_EXCERPT TO READ_.
--- begin ---
Article from Crocker Art Museum's member magazine, ArtLetter
Enameling -- the art of fusing glass to metal through a high-temperature firing process -- gained widespread popularity in the United States in last half of the 20th century. In the first decades of the 21st, artists throughout the country continue to explore enamel in a variety of forms, finding new meaning and rich expressive potential in the vibrant color and layered depth of this time-honored medium.
The first nationally traveling exhibition to survey this dynamic field in more than fifty years, Little Dreams in Glass and Metal is organized by the Los Angeles-based Enamel Arts Foundation. Little Dreams takes its title from a phrase the artist Karl Drerup used to describe the extraordinary properties of his medium: "I appreciate knowing when someone derives joy from the long hours I spend in making these little dreams out of glass and metal." The show includes 121 works from the Foundation's collection of modern and contemporary enamels.
Little Dreams features objects ranging from jewelry and vessels to large enamel-on-steel wall panels as it explores the history of the medium in this country from 1920 to the present. Among the 90 artists included are such early leaders as Fred Uhl Ball, Kenneth Bates, Karl Drerup, Doris Hall, Edward Winter, and Jade Snow Wong; plus many of its current luminaries, including Jamie Bennett, Harlan Butt, William Harper, John Iversen, and June Schwarcz; and artists making significant contributions to the field today, such as Jessica Calderwood, Helen Elliott, David Freda, Gretchen Goss, James Malenda, and Sarah Perkins.
--- end ---
_DATA EXTRACT_.
--- begin ---
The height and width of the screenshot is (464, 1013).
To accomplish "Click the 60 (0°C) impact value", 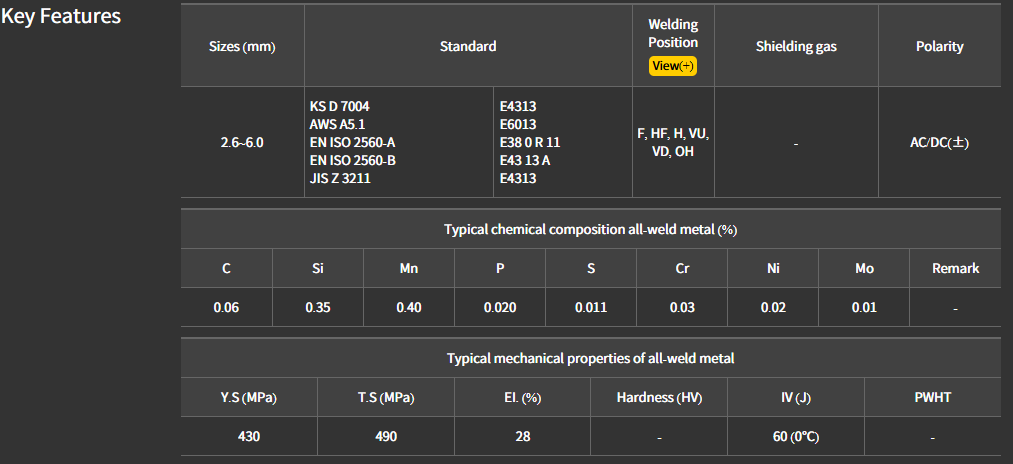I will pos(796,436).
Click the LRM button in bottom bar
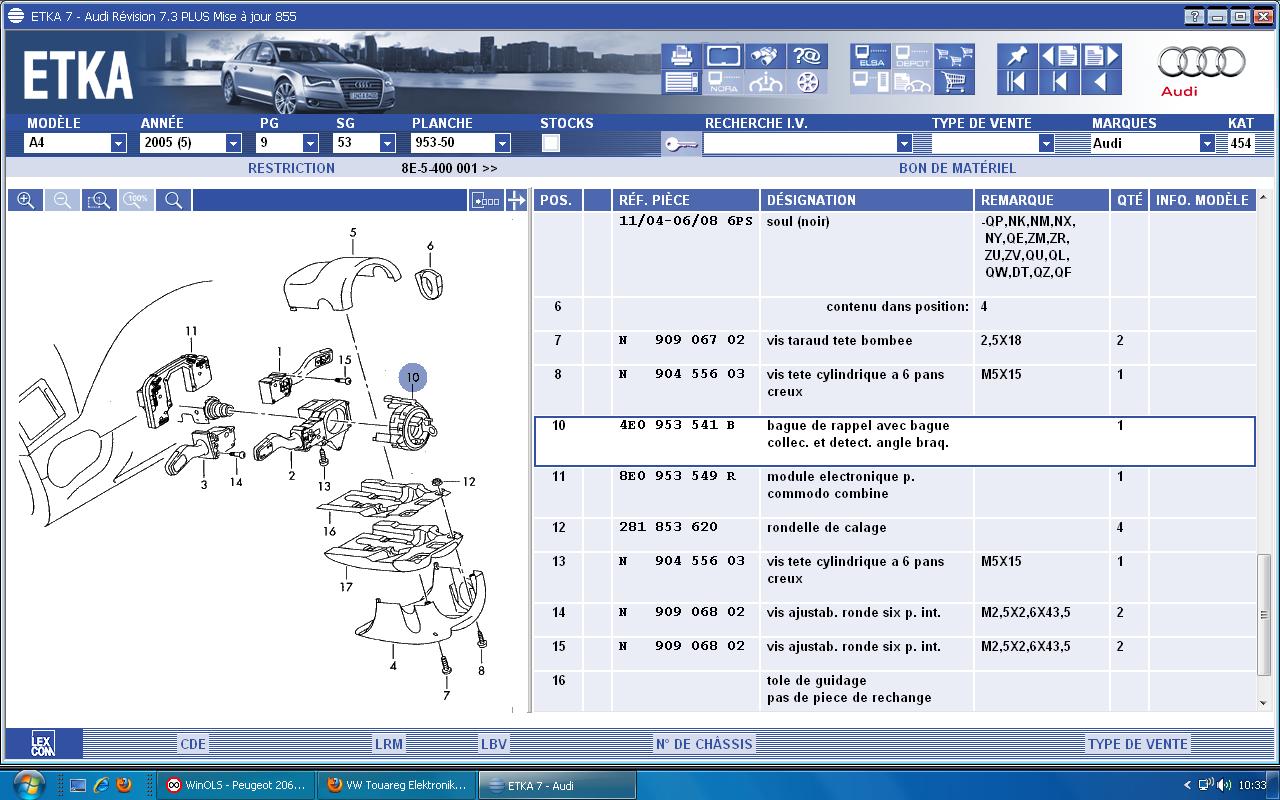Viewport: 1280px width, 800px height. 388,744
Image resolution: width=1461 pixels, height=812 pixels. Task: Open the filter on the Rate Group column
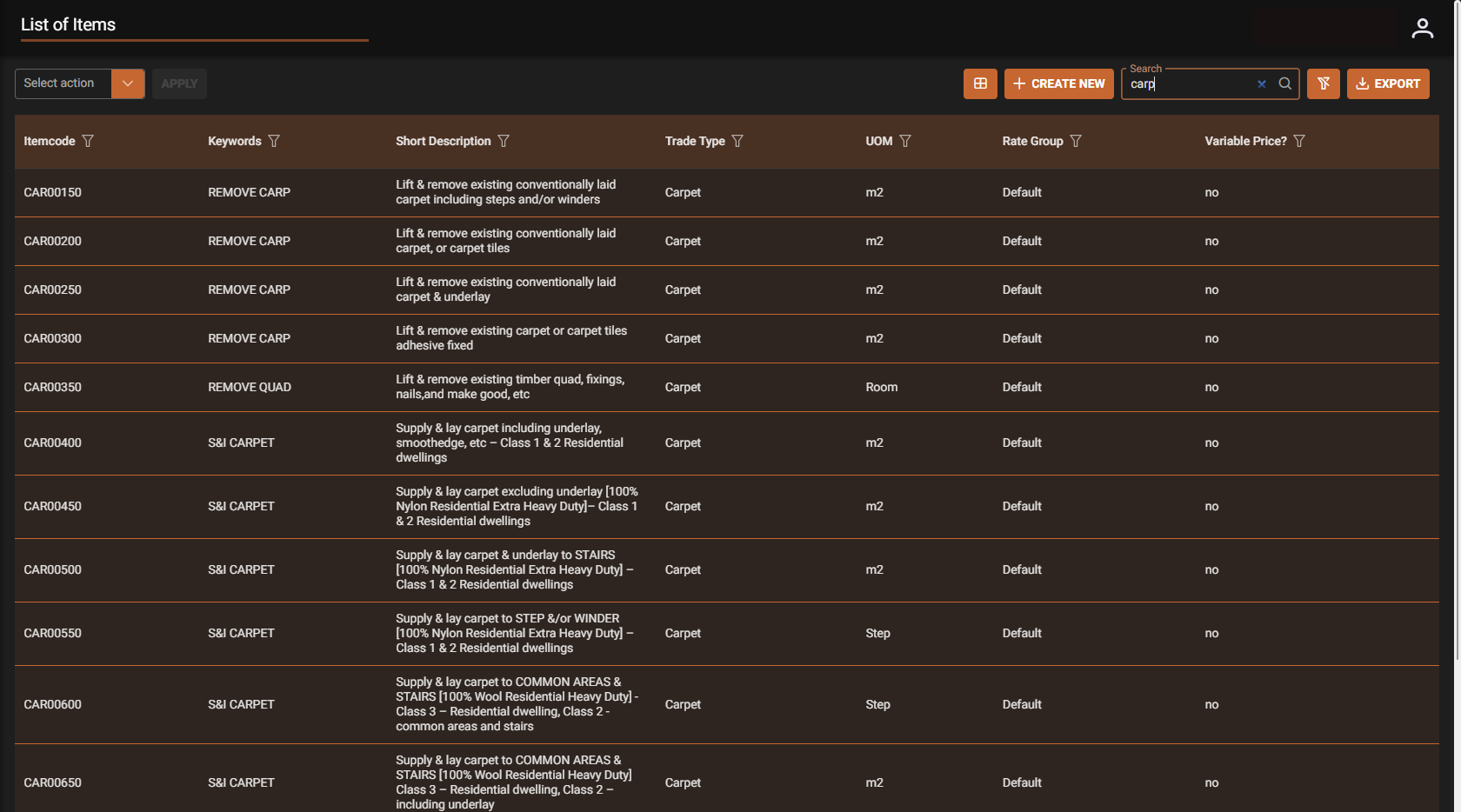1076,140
--- end ---
_REQUIRED TASKS_.
A – Which artists does the ArtLetter article name as early leaders of enameling in the United States? List all of them.
B – Output everything in the ArtLetter article from "Article from Crocker" down to "this time-honored medium.", copied word for word.

_EXPECTED RESULTS_.
A – Fred Uhl Ball, Kenneth Bates, Karl Drerup, Doris Hall, Edward Winter, Jade Snow Wong

B –
Article from Crocker Art Museum's member magazine, ArtLetter
Enameling -- the art of fusing glass to metal through a high-temperature firing process -- gained widespread popularity in the United States in last half of the 20th century. In the first decades of the 21st, artists throughout the country continue to explore enamel in a variety of forms, finding new meaning and rich expressive potential in the vibrant color and layered depth of this time-honored medium.